Wanneer is er nu sprake van een arbeidshandicap? Wij hebben al eerder gezegd en ik zeg vandaag weer dat het oprekken van de doelgroep misschien sympathiek klinkt, maar ook grote nadelen kan hebben, omdat het ten koste kan gaan van de intensiteit van het middel voor arbeidsongeschikten, chronisch zieken en iedereen die een beroep op dit middel moet kunnen doen. Wanneer het begrip te veel wordt opgerekt, zal ook de effectiviteit voor deze groep afnemen. De kosten zijn in dit verband wel relevant, maar niet het allerbelangrijkste. Ik wil wel voorkomen dat wij van de Wet REA een standaardsubsidie maken, waardoor dit middel veel minder effectief is dan wij allen hopen. Bovendien is het LISV op dit moment nog bezig met een nadere omschrijving van het begrip arbeidshandicap. Deze twee argumenten tezamen doen mij de vraag aan de Partij van de Arbeid stellen of de motie over de situatie met minder dan 15% arbeidsongeschiktheid weliswaar aangeeft hoe er gedacht wordt, maar misschien ook te vroeg is, nu het LISV nog met die omschrijving moet komen. Voor het overige moet het duidelijk zijn dat ik mij zeer goed kan voorstellen wat in deze motie gevraagd wordt.
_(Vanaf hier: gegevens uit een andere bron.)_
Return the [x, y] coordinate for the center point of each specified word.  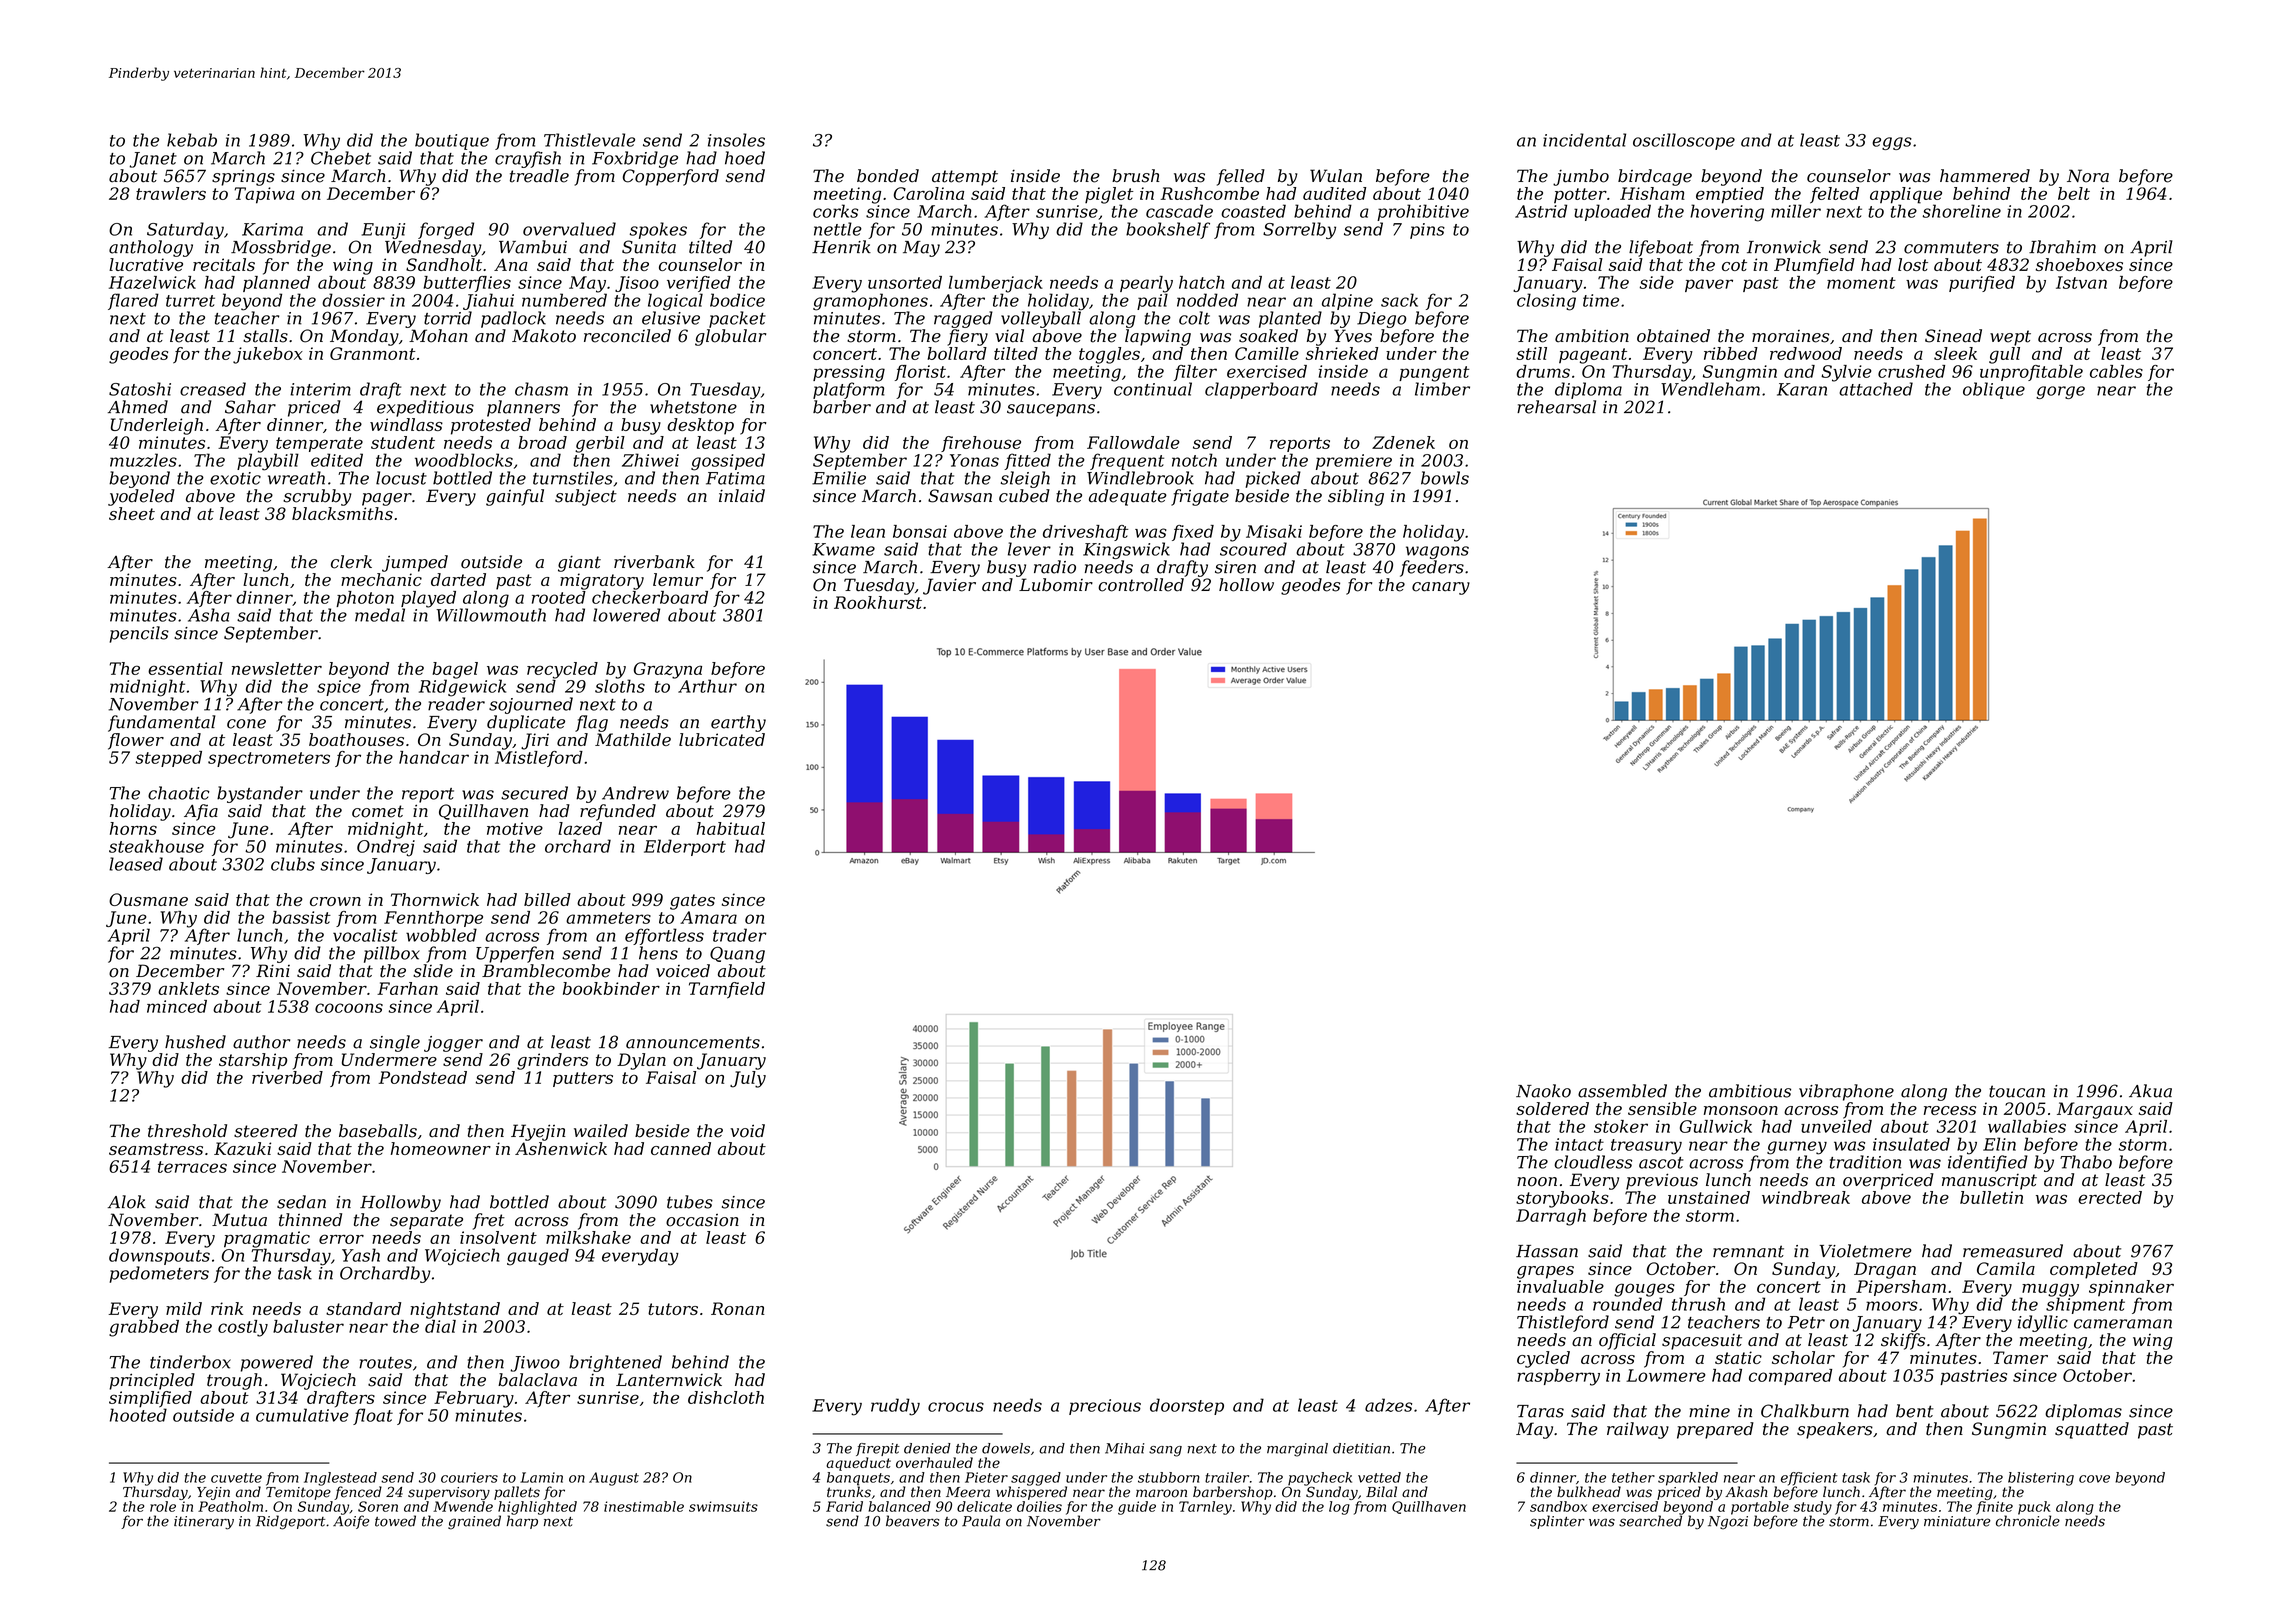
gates [692, 902]
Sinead [1953, 336]
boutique [452, 141]
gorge [2060, 392]
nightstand [455, 1310]
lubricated [722, 739]
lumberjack [996, 284]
Mevrouw Van Nieuwenhoven (PvdA):

Misschien mag ik u eraan herinneren dat in het eerdere debat van de kant van de Kamer, in ieder geval door mijn fractie, steeds is aangegeven om welke groepen het ging. U weet ook dat het vooral een gendermotie is, omdat heel veel vrouwen eronder vallen. Er is dus wel degelijk al een heleboel bekend.

De heer Van Hoof (VVD):

Dat is waar, maar wij weten ook dat het LISV precies zal aangeven wat onder dat begrip verstaan moet worden. Ik zeg niet dat uw motie verkeerd is, maar kan mij wel voorstellen dat u overweegt dat het signaal dat u wilt geven, duidelijk is en dat u verder op het LISV wacht. Maar goed, het is aan u om dit te bepalen.
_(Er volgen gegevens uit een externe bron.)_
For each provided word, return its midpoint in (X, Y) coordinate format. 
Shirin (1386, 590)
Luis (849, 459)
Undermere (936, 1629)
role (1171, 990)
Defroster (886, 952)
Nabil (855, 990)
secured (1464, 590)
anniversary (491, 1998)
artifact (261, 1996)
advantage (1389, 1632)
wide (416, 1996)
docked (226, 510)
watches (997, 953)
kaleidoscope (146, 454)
Mevrouw Van Nieuwenhoven (PvdA):

Voorlopig wacht ik maar even op het antwoord van de staatssecretaris.

De heer Van Hoof (VVD):

Dat lijkt mij verstandig.

Als het gaat om de instrumenten en artikel 29b, voorzitter, zijn ook wij verheugd dat de termijn van drie jaar naar vijf jaar is opgetrokken. Ik heb in het wetgevingsoverleg enkele malen aangegeven dat wat ons betreft die termijn van vijf jaar in situaties langer mag zijn. De staatssecretaris had daar in de nota naar aanleiding van het verslag al iets positiefs over gezegd, maar in het wetgevingsoverleg heeft hij toch met veel nadruk aangegeven dat er definitieproblemen zouden kunnen zijn. Tegen die achtergrond heeft mijn fractie zeer veel sympathie voor de motie die zojuist door mevrouw Van Nieuwenhoven is ingediend.
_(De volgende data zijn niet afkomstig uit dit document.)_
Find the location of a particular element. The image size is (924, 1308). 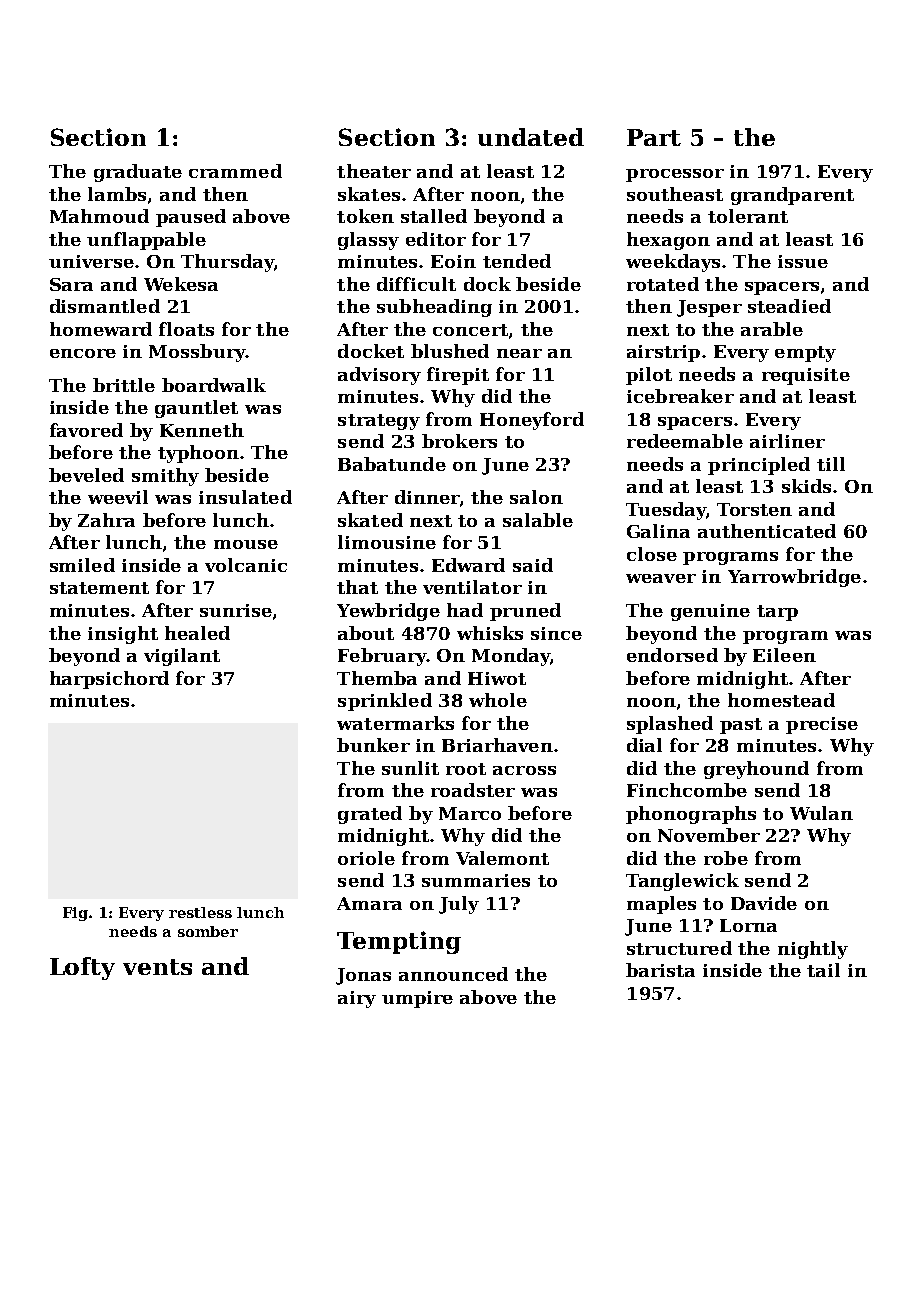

In het verlengde daarvan wil ik nog iets zeggen over het amendement van mevrouw Schimmel, dat ook zeer positieve elementen heeft. Ik wil echter toch vragen of zij niet vindt dat dit amendement een beetje afbreuk doet aan de motie-Van Nieuwenhoven die bij de PEMBA ingediend is, waarbij het ging om een verlaging van de basispremie bij voldoende werknemers met een arbeidsongeschiktheidsverleden in de onderneming. Voorts vraag ik mij af of het amendement van mevrouw Schimmel niet zo breed gesteld is dat het iedere prikkel ook naar werkgevers toe weghaalt om voor mensen die met een ziekteverleden binnenkomen, juist voor goede omstandigheden te zorgen; als dit niet gebeurt, zouden zij immers wel degelijk daarop afgerekend moeten kunnen worden.

Mevrouw Schimmel (D66):

Voorzitter! Ik wil daar graag een antwoord op geven. Ik vind dat dit laatste een afweging betreft, als het erom gaat de drempel over te komen en in dienst te komen bij een werkgever die bang is dat iemand die zo'n verleden heeft, tijdens het werk bij die werkgever weer arbeidsongeschikt raakt. Dat is inderdaad een afweging geweest: de drempel verlagen bij binnenkomst.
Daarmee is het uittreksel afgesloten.